Una tienda de baijiu en Maotai, en la provincia de Guizhou, China.(Kevin Frayer/Getty Images)

Pero en 2012 Xi Jinping subió al poder, y anunció que eso de la corrupción se había acabado. El nuevo Gobierno -amenazó- iba a cazar a los “tigres” y aplastar a las “moscas”, es decir, que nadie, por muy alto o muy irrelevante que fuera su cargo, iba a quedar fuera de las nuevas redes de vigilancia y castigo. Además de luchar contra los corruptos, el nuevo presidente también iba a ir a por los “hedonistas” y los “extravagantes”. Una vez puesta en marcha esta campaña contra la corrupción, el “baijiu” empezó a desaparecer de las mesas del Partido. Pedir o regalar una botella de 300 euros entraba dentro de la categoría de “extravagante”. No era el mejor momento para hacer alardes de riqueza. El sector del “baijiu” se asustó un poco, ya que la mitad de sus ventas iban a gente del Gobierno. Pese al alarmismo, parece que el negocio vuelve a recuperarse, gracias a los empresarios privados y -como siempre sucede en la China actual- a la clase media en ascenso. Pero la campaña contra la corrupción continúa, y ha aplastado a muchas moscas y eliminado a varios tigres de importancia.

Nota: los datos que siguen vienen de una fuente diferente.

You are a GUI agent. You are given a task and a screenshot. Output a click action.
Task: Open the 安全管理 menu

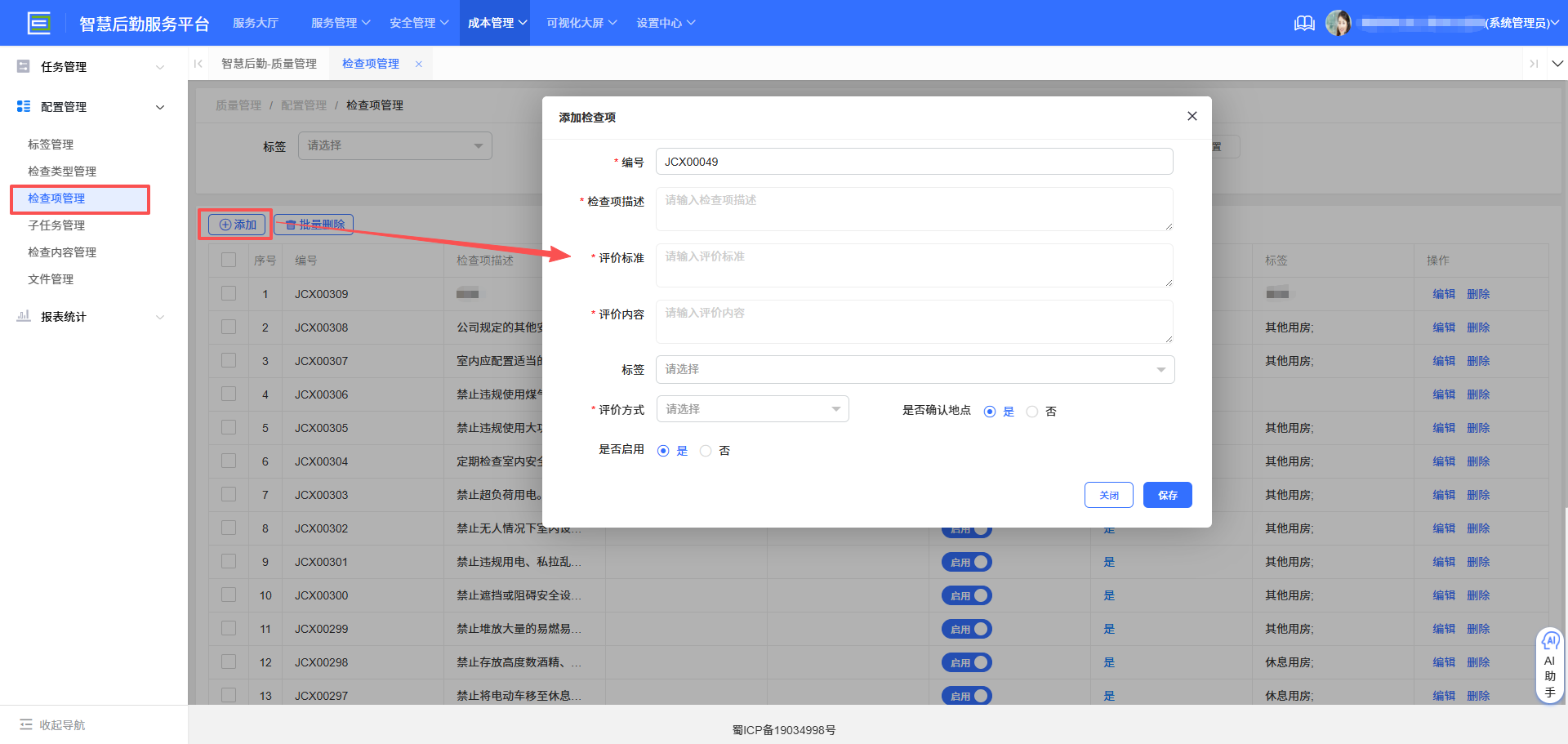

Por ahora, más de un millón de miembros del Partido Comunista han sido sancionados -a diversos niveles- en estos seis años de caza al corrupto. Aunque un millón pueda parecer mucho, el Partido tiene 88 millones de afiliados, es decir, que el ataque ha ido a por poco más de un 1% de sus miembros. Ha afectado a todos los sectores: funcionarios locales, dirigentes de empresas estatales, militares y, quizá lo más relevante, altos cargos que antes parecían intocables. El caso más interesante es el de Zhou Yongkang, el dirigente más importante del Partido que ha acabado en prisión desde que se instauró el régimen comunista. Zhou formaba parte del Comité Permanente del Buró Político del Comité Central del Partido Comunista de China, que -traducido a un lenguaje comprensible- es el grupo de dirigentes que más poder tiene en todo el país. Nadie está por encima de ellos. Antes de llegar a esa cota máxima de poder, Zhou dirigió la compañía de petróleo y gas más importante de China -las empresas estatales chinas son conocidas por su alto nivel de incestuosidad política- y después fue nombrado ministro de Seguridad Pública. Bajo este cargo se encargó de ejercer la represión a las revueltas étnicas en Tíbet y Xinjiang (zona musulmana) y a planear la seguridad de los Juegos Olímpicos de 2008. Su condena a cadena perpetua, dejando de lado su alta posición, tiene interés porque Zhou fue uno de los aliados clave de Bo Xilai, dirigente chino también caído en desgracia. Hablar de Bo Xilai es importante porque, durante mucho tiempo, fue considerado como el único rival que podía hacer la competencia al actual presidente, Xi Jinping, como posible líder del país.

La caída de Zhou Yongkang y otros dirigentes menos cercanos a Xi ha creado la sensación de que, junto a la intención de limpiar la corrupción endémica del Partido, también se quiere hacer un poco de purga política. El hombre al que el presidente ha encargado su misión más importante se llama Wang Qishan, y es considerado la segunda persona con más poder de China. Es el ejemplo de que un buen miembro del Partido debe ser polifacético: Wang ha dirigido bancos estatales, gestionado epidemias de salud pública (en su etapa como alcalde de Pekín) y trazado el plan contra la crisis financiera mundial en sus momentos más duros. Ahora es la mano ejecutora de Xi, el encargado de acabar con los corruptos y hedonistas que carcomen desde dentro al Gobierno. Uno de sus métodos es el “shanggui”, un tipo de detención secreta y de legalidad dudosa, de la que algunos abogados y defensores de los derechos humanos han explicado que incluye palizas, tortura, privación del sueño y de alimentos, con el objetivo final de que el acusado firme una confesión al gusto de las autoridades.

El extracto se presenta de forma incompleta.